My assignment yesterday was to finish writing about my Swim in Stratus (an earlier blog) and to photograph a sky that was "Unmitigated Gray." I accomplished both. The sky is rarely this solid gray, but yesterday, just after sunset, it was.
And because I managed to download the user's guide to my dinky Canon Digital Elph camera, I figured out how to set the camera for long exposures. Here are photographs I took last night around 9:30 from my front yard. Still lots of fine-tuning to do to capture the clouds and freeze their flight across the sky. Eventually I will get that perfect combination of shutter speed and ISO setting to capture the nighttime clouds.
In the photo above, the blurry clouds in the upper right are lower stratus clouds that were moving quite quickly--more quickly that the higher levels of non-blurry stratus.
This photo captures some of the pink light from Olympia (probably the highschool stadium lights) in the West. Or maybe it's the aurora borealis! Wishful thinking at this latitude.
This exposure captured some of the starts in the northeast portion of the sky. I tried to lighten up the photo a bit, but the next lighter setting made it look like a bad daytime picture. I'll keep working on it.
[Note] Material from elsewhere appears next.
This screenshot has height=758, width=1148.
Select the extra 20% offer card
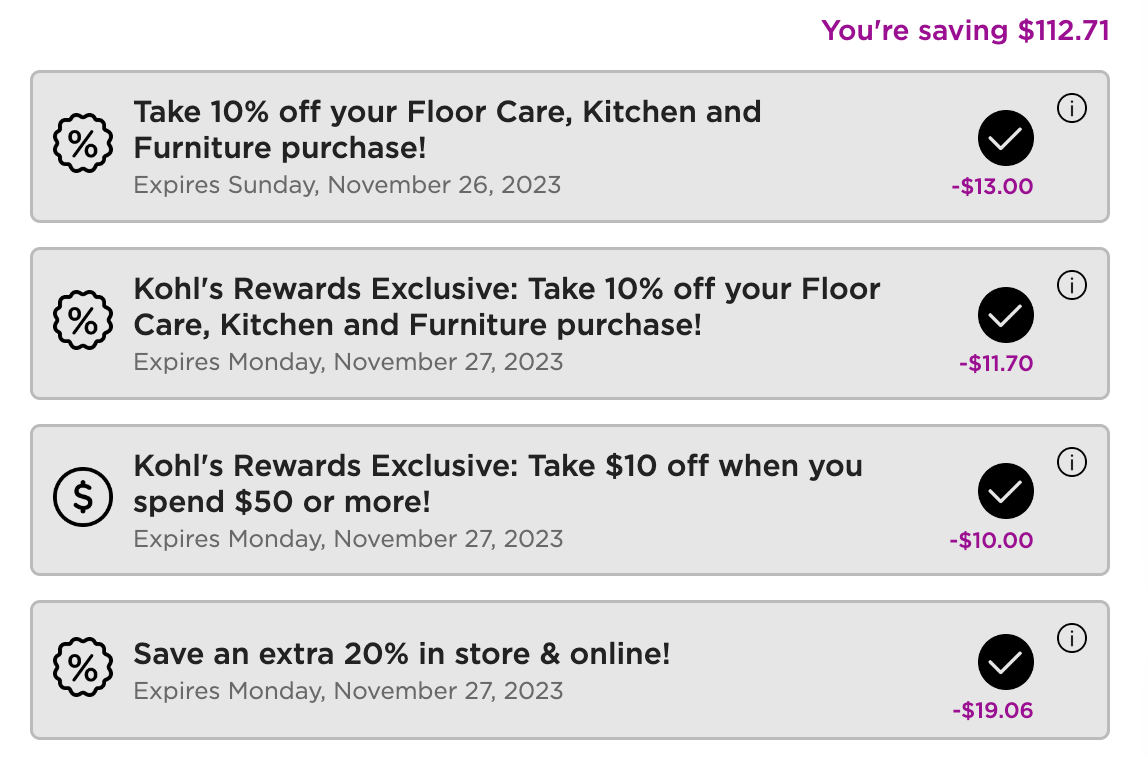[450, 670]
And I thought the marbled murrelet made for exhausting research! At least they hunker down after between dusk and dawn. The clouds do not. They are a 'round the clock spectacle. I knew this, but usually go outside at night to look at the stars or moon. It seems our skies often clear late in the day or at night--often when I have come in for the day. I am thinking cloud-watching at night will make the long winter nights pass by quickly. Perhaps too quickly.